Zoals wij reeds hebben gemeld, is het oude kerkje te Kootwijk dezer dagen weer door de Ned. Herv. Gemeente in gebruik genomen en sindsdien wordt de dienst om de andere zondag gehouden te Kootwijk en te Kootwijkerzand, de standplaats van ds. Kalshoven, die thans ook als voorganger te Kootwijk optreedt.

Mag deze regeling dus als een grote verbetering voor de leden der Ned. Herv. Kerk te Kootwijk worden beschouwd, toch is dit kleine kuddeke, bij de eerste predikatie op 11 dezer, toen de opkomst betrekkelijk groot genoemd kon worden, telde men 36 hoorders, nog verre van tevreden met die ene beurt, om de andere zondag, terwijl te Kootwijkerbroek niet weinig geklaagd wordt, dat daar nu voortaan slechts om de 14 dagen dienst is.

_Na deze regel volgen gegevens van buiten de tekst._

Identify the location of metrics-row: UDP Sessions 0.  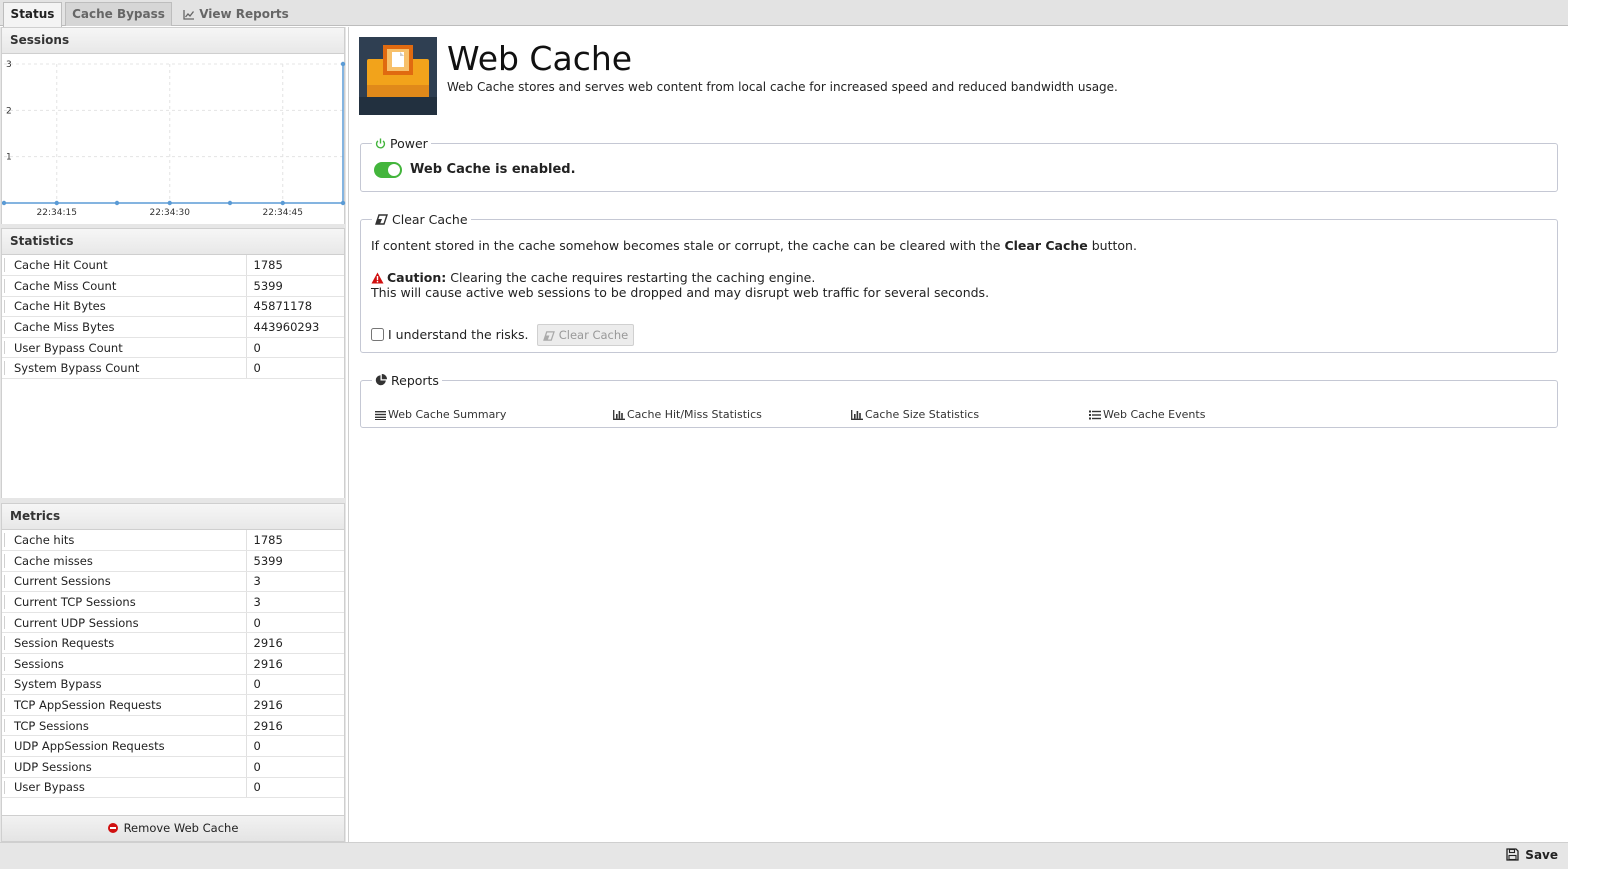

Zo ondervindt ds. Kalshoven, die zich bereid verklaard heeft gedurende een half jaar, zonder verhoging van salaris, ook te Kootwijk als voorganger op te treden, stellig op minder aangename wijze, hoe moeilijk het is zijn oude en nieuwe gemeentenaren tevreden te stellen, die in de eerste plaats toch wel eens mochten denken aan de grote opofferingen die hun herder zich getroost.

Bij enigszins goed weer toch maakt deze ijverige zielsherder de tocht tussen Kootwijkerbroek en Kootwijk per fiets en kan men hem, gevolgd door zijn zoontje, die in laatst genoemde gemeente als organist, en door zijn koster, die daar als voorlezer fungeert, de eindeloos lange weg zien afpeddelen.